La trampa nunca falla; la ilusión nunca desaparece. Vote para frenar el aborto y reciba una reducción en impuestos sobre plusvalías. Vote para fortalecer de nuevo nuestro país y reciba desindustrialización. Vote para darles una lección a esos profesores universitarios políticamente correctos y reciba liberalización de la electricidad. Vote para que el Estado les deje en paz y reciba concentración y monopolio por todas  partes, desde los medios hasta el embalaje de la carne. Vote para luchar contra los terroristas y reciba la privatización de la Seguridad Social. Vote para asestarle un golpe al elitismo y reciba un orden social en que la riqueza está más concentrada que nunca, en que los trabajadores han sido despojados de su poder y los ejecutivos son recompensados más allá de lo imaginable.

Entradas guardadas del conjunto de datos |
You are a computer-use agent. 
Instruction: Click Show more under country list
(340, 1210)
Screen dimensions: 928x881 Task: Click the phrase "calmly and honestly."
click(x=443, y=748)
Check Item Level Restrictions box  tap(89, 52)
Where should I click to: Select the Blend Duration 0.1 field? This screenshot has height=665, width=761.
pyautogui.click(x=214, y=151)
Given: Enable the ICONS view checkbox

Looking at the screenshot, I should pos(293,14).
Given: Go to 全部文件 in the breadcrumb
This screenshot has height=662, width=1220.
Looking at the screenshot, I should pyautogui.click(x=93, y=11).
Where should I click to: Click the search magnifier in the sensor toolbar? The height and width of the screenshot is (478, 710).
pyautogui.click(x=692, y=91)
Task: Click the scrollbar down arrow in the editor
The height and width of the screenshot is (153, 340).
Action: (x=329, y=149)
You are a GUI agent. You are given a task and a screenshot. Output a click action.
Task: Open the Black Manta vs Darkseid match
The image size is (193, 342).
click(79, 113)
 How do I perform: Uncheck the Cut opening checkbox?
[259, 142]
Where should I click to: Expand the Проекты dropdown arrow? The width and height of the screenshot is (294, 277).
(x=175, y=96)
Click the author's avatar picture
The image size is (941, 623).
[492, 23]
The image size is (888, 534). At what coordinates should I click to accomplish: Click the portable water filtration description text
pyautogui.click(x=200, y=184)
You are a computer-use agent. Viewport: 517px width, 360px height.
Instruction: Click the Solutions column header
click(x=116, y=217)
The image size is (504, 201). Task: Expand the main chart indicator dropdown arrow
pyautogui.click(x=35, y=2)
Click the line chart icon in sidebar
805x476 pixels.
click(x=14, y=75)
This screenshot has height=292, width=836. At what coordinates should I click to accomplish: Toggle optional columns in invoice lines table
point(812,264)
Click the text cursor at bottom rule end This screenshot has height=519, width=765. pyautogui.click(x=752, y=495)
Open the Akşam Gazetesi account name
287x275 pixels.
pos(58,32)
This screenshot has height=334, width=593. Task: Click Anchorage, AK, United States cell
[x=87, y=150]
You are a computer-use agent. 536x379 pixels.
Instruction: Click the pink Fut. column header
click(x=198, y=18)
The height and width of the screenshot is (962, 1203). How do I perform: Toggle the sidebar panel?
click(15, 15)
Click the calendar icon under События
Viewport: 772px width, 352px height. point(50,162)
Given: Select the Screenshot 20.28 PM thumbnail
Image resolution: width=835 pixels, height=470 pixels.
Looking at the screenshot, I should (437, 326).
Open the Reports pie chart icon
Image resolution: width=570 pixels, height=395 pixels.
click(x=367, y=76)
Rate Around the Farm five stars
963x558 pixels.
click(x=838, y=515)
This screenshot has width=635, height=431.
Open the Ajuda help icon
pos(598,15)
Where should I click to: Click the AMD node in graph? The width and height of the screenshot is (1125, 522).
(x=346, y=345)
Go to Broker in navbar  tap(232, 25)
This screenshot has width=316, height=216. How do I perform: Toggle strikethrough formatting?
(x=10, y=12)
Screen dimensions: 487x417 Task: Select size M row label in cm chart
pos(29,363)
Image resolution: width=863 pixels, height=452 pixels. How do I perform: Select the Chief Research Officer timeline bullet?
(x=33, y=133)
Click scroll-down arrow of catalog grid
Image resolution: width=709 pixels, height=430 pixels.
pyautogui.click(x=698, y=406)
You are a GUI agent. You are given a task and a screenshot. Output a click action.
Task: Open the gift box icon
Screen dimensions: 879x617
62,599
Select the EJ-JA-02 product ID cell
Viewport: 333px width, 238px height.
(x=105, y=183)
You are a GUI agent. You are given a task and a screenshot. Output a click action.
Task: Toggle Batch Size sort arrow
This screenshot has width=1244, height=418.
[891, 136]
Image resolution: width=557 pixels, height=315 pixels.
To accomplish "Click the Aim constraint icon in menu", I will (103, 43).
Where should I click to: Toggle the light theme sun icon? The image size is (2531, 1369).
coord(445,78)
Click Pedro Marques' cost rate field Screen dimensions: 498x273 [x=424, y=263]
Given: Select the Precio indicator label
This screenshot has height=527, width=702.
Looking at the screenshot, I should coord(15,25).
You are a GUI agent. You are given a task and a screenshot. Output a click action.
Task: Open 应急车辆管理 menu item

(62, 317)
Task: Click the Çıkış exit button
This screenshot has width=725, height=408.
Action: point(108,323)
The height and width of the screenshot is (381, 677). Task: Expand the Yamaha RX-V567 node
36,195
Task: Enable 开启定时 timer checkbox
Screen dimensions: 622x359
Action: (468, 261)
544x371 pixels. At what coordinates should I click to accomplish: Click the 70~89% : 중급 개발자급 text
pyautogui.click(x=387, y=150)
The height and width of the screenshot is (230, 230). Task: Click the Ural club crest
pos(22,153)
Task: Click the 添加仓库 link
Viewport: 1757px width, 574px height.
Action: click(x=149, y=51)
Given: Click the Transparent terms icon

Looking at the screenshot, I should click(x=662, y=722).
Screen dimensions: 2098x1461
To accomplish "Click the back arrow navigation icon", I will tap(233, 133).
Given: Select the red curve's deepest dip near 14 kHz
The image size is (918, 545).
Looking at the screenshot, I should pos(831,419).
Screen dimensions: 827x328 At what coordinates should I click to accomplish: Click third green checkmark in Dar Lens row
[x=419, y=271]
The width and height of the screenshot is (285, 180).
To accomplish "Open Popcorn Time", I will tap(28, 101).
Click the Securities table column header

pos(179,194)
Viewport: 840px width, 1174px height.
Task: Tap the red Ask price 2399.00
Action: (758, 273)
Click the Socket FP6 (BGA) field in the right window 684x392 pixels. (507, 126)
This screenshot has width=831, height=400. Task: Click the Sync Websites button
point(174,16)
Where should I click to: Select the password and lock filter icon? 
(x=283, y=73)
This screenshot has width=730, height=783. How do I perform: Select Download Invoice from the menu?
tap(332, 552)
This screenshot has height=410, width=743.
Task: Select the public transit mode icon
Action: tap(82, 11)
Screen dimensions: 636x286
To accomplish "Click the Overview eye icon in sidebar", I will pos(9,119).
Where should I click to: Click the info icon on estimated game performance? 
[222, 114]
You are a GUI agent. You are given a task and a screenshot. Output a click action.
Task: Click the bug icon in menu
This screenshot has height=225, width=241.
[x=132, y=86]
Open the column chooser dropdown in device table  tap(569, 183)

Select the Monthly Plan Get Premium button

Instrucciones de la tarea |
Retoma el texto citado sobre lo que se vota y lo que se recibe, y prosíguelo justo después de su última oración. No hace falta consultar las entradas.

Respuesta |
Los teóricos del Contragolpe, como veremos, imaginan incontables conspiraciones en las que los ricos, poderosos y con buenos contactos –los medios de comunicación progresistas, los científicos ateos, la detestable élite del Este– manejan los hilos y hacen bailar a los títeres. Aún así, el propio Contragolpe ha sido una trampa política tan desastrosa para los intereses de la clase media estadounidense que incluso el más diabólico de los manipuladores habría tenido problemas ideándola. De lo que se trata, al fin y al cabo, es de una rebelión contra “el sistema” que ha acabado aboliendo el impuesto de sucesiones. Hay una ideología cuya respuesta a la estructura de poder es hacer al rico aún más rico; cuya solución para la degradación inexorable de la vida de la clase trabajadora es arremeter furiosamente contra los sindicatos y los programas de seguridad en el lugar de trabajo; cuya solución al aumento de la ignorancia en Estados Unidos es quitar las ayudas a la educación pública.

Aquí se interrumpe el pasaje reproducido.